In chemistry, a mole is like a count of items, similar to how a dozen means 12. One mole of any substance contains exactly Avogadro's number of particles, roughly \( 6.022 \times 10^{23} \) particles. For gases, moles can be determined using the molar mass, which is the mass of a given substance divided by its molar mass. In our problem, we initially had 0.860 grams of helium. The molar mass of helium is approximately 4.00 g/mol. So, we calculate the moles of helium initially present as:

• \( n_i = \frac{0.860 \text{ g}}{4.00 \text{ g/mol}} \approx 0.215 \text{ moles} \)

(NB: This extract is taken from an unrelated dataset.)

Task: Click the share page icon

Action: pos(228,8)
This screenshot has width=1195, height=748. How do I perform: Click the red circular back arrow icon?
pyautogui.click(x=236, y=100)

Understanding moles is crucial because it helps us connect the mass of a gas to other physical quantities, like volume and pressure, using gas laws such as the ideal gas law.

When some helium gas is removed from the container, the volume of the gas must change if the pressure and temperature are kept constant. We start with a volume of 19.2 L and after removing 0.205 g of helium, or \( 0.05125 \text{ moles} \), the total moles decrease. The volume then changes accordingly. To calculate the new volume, we use the proportional relationship between volume and the number of moles:

• If initially we have 0.215 moles for 19.2 L, then after removal of gas, we have \( 0.16375 \text{ moles} \).
• The new volume \( V_f \) can be found using the formula: \( V_f = \frac{19.2 \times 0.16375}{0.215} \approx 14.62 \text{ L} \).

The new volume is thus 14.62 L. This demonstrates how volume and quantity of gas are directly related when they are isolated from other changing factors like pressure or temperature.

Gas laws describe the behavior of gases, typically under various conditions of pressure, volume, and temperature. There are several gas laws, but for this exercise, the ideal gas law is key. It formulates the relationship between pressure, volume, temperature, and number of moles of a gas:\[ PV = nRT \]Where:

• \( P \) is the pressure
• \( V \) is the volume
• \( n \) is the number of moles
• \( R \) is the ideal gas constant
• \( T \) is the temperature in Kelvin

In practice, for constant pressure and temperature, the ideal gas law simplifies to a direct proportion between moles and volume:\[ \frac{V_i}{n_i} = \frac{V_f}{n_f} \]This relation lets us predict the effect on volume when the amount of gas changes, assuming other conditions remain constant.

To determine the number of moles of a substance like helium, calculating its molar mass is necessary. Molar mass links a material’s mass to its number of moles. Helium's molar mass is about 4.00 g/mol. To calculate moles, you divide the mass of the gas by its molar mass.

• For 0.860 g of helium: \( n_i = \frac{0.860 \text{ g}}{4.00 \text{ g/mol}} = 0.215 \text{ moles} \)
• For 0.205 g of helium (removed): \( n_r = \frac{0.205 \text{ g}}{4.00 \text{ g/mol}} = 0.05125 \text{ moles} \)

This step is foundational for solving problems involving gases as it provides the link from mass, which is easily measured, to moles, which relate directly to gas volume under constant conditions.